CrowdHealth deploys a crowdfunding model to pay its users' medical bills
Steven Loeb and Bambi Francisco Roizen speak with Andy Schoonover, CEO and founder of CrowdHealth, a company that deploys a crowdfunding model to pay its users' medical bills.
Our goal is to understand tech breakthroughs radically changing healthcare: the way we screen, diagnose and treat conditions and measure outcomes. And whether tech is helping or hurting our well-being physically and mentally.
Highlights from the interview:
- The origin of CrowdHealth came from when Schoonover’s daughter was having recurring ear infections and needed to get tubes in her ears. When they got the bill it was $8,000 which their insurance company said was medically unnecessary so they refused to pay for it, even though their ear, nose and throat doctor delayed his vacation by a day because he was so worried about her long term potential long term hearing loss. After that the family dropped their insurance and so they started CrowdHealth about two years ago as a way to sidestep having to have insurance.
- 250,000 families every year go bankrupt due to medical events, even though they have health insurance. That is because deductibles, especially Healthcare.gov plans, can be as much as $18,000 for a family. Around 75% of Americans have less than $1,000 in their bank account, so they don't have enough money to pay for that deductible, and that is going to put them into potentially bankruptcy. The second issue that that 18% of claims are denied by health insurance plans, almost one in five. Schooner was fortunate that he can pay an $8,000 bill, but the vast majority of Americans don't have $8,000 sitting in their bank account to pay this type of bill. And so, ultimately, what they're doing is they're either taking on debt, or they're going bankrupt.

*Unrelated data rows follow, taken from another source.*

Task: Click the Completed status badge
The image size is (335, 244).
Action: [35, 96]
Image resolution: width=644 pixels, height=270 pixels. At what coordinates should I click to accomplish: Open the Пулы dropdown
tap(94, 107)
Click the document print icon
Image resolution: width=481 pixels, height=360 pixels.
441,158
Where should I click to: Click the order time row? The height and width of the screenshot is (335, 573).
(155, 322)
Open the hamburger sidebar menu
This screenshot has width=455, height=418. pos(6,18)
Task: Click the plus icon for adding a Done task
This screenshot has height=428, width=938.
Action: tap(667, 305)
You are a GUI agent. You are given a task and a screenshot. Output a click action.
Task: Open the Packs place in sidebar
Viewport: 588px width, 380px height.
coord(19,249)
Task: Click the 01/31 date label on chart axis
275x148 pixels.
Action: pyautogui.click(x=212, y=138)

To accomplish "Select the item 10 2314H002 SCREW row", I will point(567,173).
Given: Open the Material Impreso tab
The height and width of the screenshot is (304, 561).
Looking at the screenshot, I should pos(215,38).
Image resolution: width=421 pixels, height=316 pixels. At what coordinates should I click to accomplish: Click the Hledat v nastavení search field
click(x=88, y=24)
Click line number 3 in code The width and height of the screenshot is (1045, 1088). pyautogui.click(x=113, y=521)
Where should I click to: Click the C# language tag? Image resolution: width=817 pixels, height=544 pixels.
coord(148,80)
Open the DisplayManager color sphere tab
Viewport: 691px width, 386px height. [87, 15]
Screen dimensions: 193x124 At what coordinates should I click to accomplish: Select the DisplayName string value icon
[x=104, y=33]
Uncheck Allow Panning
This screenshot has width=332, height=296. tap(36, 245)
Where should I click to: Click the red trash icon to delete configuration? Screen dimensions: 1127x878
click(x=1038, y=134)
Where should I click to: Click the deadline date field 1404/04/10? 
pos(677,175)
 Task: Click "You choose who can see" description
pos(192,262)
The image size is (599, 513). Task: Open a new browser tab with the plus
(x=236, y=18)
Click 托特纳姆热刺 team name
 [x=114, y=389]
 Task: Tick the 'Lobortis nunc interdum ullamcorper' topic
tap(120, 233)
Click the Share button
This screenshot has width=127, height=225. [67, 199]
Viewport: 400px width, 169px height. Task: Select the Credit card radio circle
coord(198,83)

Both cases are not good situations for these families.
- Studies have shown that people with these high deductible health plans are actually not even going to the doctor are diverting care because they can't afford $15,000 or $18,000. While you would think that people would actually go and maybe they would shop for their services better, because they would look for the lower price, what the studies have shown is, it's just not the case, they're actually putting off care so their healthcare is actually worse than then with low deductible plans.
- CrowdHealth costs $175 per person, and the company takes $40 of that as a subscription fee, which is how it makes money, and then the remaining $135 stays in that account and accumulates over time. If somebody in the community has a health event, then the company will reach out and ask its member if they’d be willing to help that other member. For example, if someone broke their arm and it's $5,000, that person would pay the first $500 of that, then CrowdHealth would go and crowdfund $4,500 from 45 people, so $100 each. When someone submits their health funding requests, it actually shows how generous they've been to the community and so there's this reciprocity engine that drives this.
- Doctors will give CrowdHealth somewhere between 30% and 50% discounts if you can pay them in cash on the day of the procedure or the visit. That's why CrowdHwalth’s members can get much better rates than health plans even get, sometimes it's even 70% or 80% less, depending upon what the procedure is. That's ultimately what drives this: it’s enabling people to pay in cash as a consumer, and therefore getting much, much better rates than if the health insurance plan had to pay for it.
- There is something about one human giving generously to another that is powerful. CrowdHealth had a member in Tennessee who had four fingers got cut off in a boating accident, and it was tens of thousands of dollars; when it asked the community to help, the company actually had people reach out and say, “not only do I want to give to her, I want to give more than what you've asked me to give to her." The model connects where their money is going as opposed to a health insurance company that doesn't really care much about them; the money is actually going directly to a person who needs help. The health insurance companies have wedged us in between our neighbors, in between our community, so we're not actually sharing with each other, we're giving it to a health insurance plan who's going to figure out how to allocate those resources. And so, CrowdHealth has seen over and over and over again that people want to help and that people are actually very receptive to giving. It also incentivizes people to go and shop for really good doctors at good prices to not burden the community.
- CrowdHealth’s number one barrier is that it's the devil people know versus the devil they don't. People have struggled with having that behavior change that's required to use CrowdHealth and sometimes saving $5,000 or $10,000 a year is not enough for people to switch over. Fortunately, health plans are some of the company’s best salespeople because you hear these horror stories over and over and over again from health insurance plans declining these claims. It's a ridiculous situation in which we have a healthcare system that's built on a business to business relationship between the hospitals and the insurance companies, and the patients are actually just a cog in the system. People are getting upset about it: health insurance, per Gallup in 2019, was the second most hated industry in America.
- 50% of people get their insurance from their employer, and the other 50% either get it from the government, whether it be Medicaid or Medicare, or they're getting it from on their own. CrowdHealth estimates about 25% to 30% of the population that are getting it on their own, so that's somewhere around 80 million people, and that's the core group of people that is going after. 60% of its customers who sign up were previously uninsured, and 20% to 25% are coming from a corporate health plan because they're so distraught over what their company was giving them such a bad plan that they looked at CrowdHealth as being a better option for them, even though their company was paying for it.